_COMPITO ASSEGNATO 1_
Trascriva fedelmente il passo dell'articolo sulla conferenza stampa con Heckman e Akerlof, iniziando da "Prima conferenza stampa al" e proseguendo fino a "dei nostri lettori.".
_COMPITO ASSEGNATO 2_
Riassuma in due frasi l'articolo sulla conferenza stampa con i premi Nobel Heckman e Akerlof.
_COMPITO ASSEGNATO 3_
Scriva il seguito dell'articolo sulla conferenza stampa con i Nobel Heckman e Akerlof, partendo subito dopo l'ultima frase riportata.

_ESTRATTO DEL DOCUMENTO_
* * *

Prima conferenza stampa: i Nobel Heckman e Akerlof
«Avevate previsto la crisi?» - Heckman: «No.» - Akerlof: «Beh, quasi…»
Prima conferenza stampa al Festival
dell'Economia 2009, con due personaggi che senza la Provincia
autonoma di Trento, probabilmente nella nostra città non sarebbero
mai venuti: i premi nobel per l'economia James Heckman e George
Akerlof (rispettivamente nelle foto di sinistra e di destra).
«Le piace il Trentino?» - Abbiamo chiesto a Heckman, prima che il
capufficio stampa della Provincia ce lo portasse via.
«Fantastico! - È riuscito a risponderci prima che Pedrotti se lo
portasse con sé. - Mi hanno detto che è una miniatura del
Colorado…»
«Sì, racchiude in sé un po' tutte le meraviglia naturali del vostro
grande Paese…»
La prima domanda l'avevamo fatta noi, certi di interpretare la
volontà dei nostri lettori.
«Questa è una domanda che faremo a tutti gli economisti che
verranno al Festival. - Abbiamo premesso in inglese, mentre la
traduttrice simultanea ci ripeteva nell'auricolare la frase in
italiano. Poi la stoccata. - Avevate previsto la crisi?»

* * *

_DATI ARCHIVIATI_
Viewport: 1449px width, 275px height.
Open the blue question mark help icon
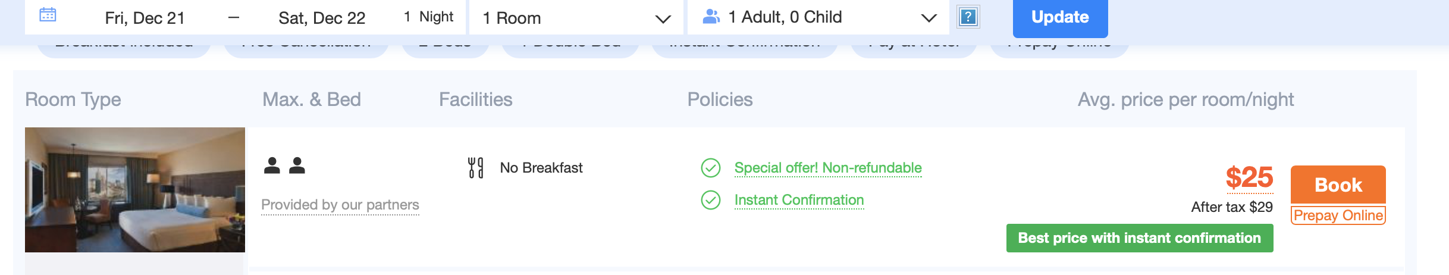968,17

* * *

_RISULTATO DELL'ESERCIZIO 1_
Prima conferenza stampa al Festival
dell'Economia 2009, con due personaggi che senza la Provincia
autonoma di Trento, probabilmente nella nostra città non sarebbero
mai venuti: i premi nobel per l'economia James Heckman e George
Akerlof (rispettivamente nelle foto di sinistra e di destra).
«Le piace il Trentino?» - Abbiamo chiesto a Heckman, prima che il
capufficio stampa della Provincia ce lo portasse via.
«Fantastico! - È riuscito a risponderci prima che Pedrotti se lo
portasse con sé. - Mi hanno detto che è una miniatura del
Colorado…»
«Sì, racchiude in sé un po' tutte le meraviglia naturali del vostro
grande Paese…»
La prima domanda l'avevamo fatta noi, certi di interpretare la
volontà dei nostri lettori.

_RISULTATO DELL'ESERCIZIO 2_
Al Festival dell'Economia 2009 si è svolta una prima conferenza stampa con i premi Nobel per l'economia James Heckman e George Akerlof, che senza la Provincia autonoma di Trento probabilmente non sarebbero mai venuti in città. Heckman ha definito «fantastico» il Trentino prima di essere portato via, e ai due economisti è stato chiesto se avessero previsto la crisi.

_RISULTATO DELL'ESERCIZIO 3_
I due signori rimangono contraddetti, ma poi emerge la loro
personalità. Risponde prima Akerlof, al quale avevo già posto la
questione prima della conferenza stampa. «Chi ha letto i miei
scritti… - aveva risposto a microfoni spenti, - avrà certamente
capito che la crisi sarebbe arrivata.»
Adesso che doveva dare una risposta pubblica, era in grado di
essere più circostanziato, o più prudente.
«Mi spiace solo - ha risposto - che il mio libro "Spiriti
animali" sia uscito troppo tardi.»
Vede che un collega della Repubblica ha il suo libro sul tavolo e
glielo chiede. Una collega glielo porta cortesemente. Ce lo mostra
e ci spiega che se il libro lo avesse pubblicato prima, le cose
sarebbero andate diversamente.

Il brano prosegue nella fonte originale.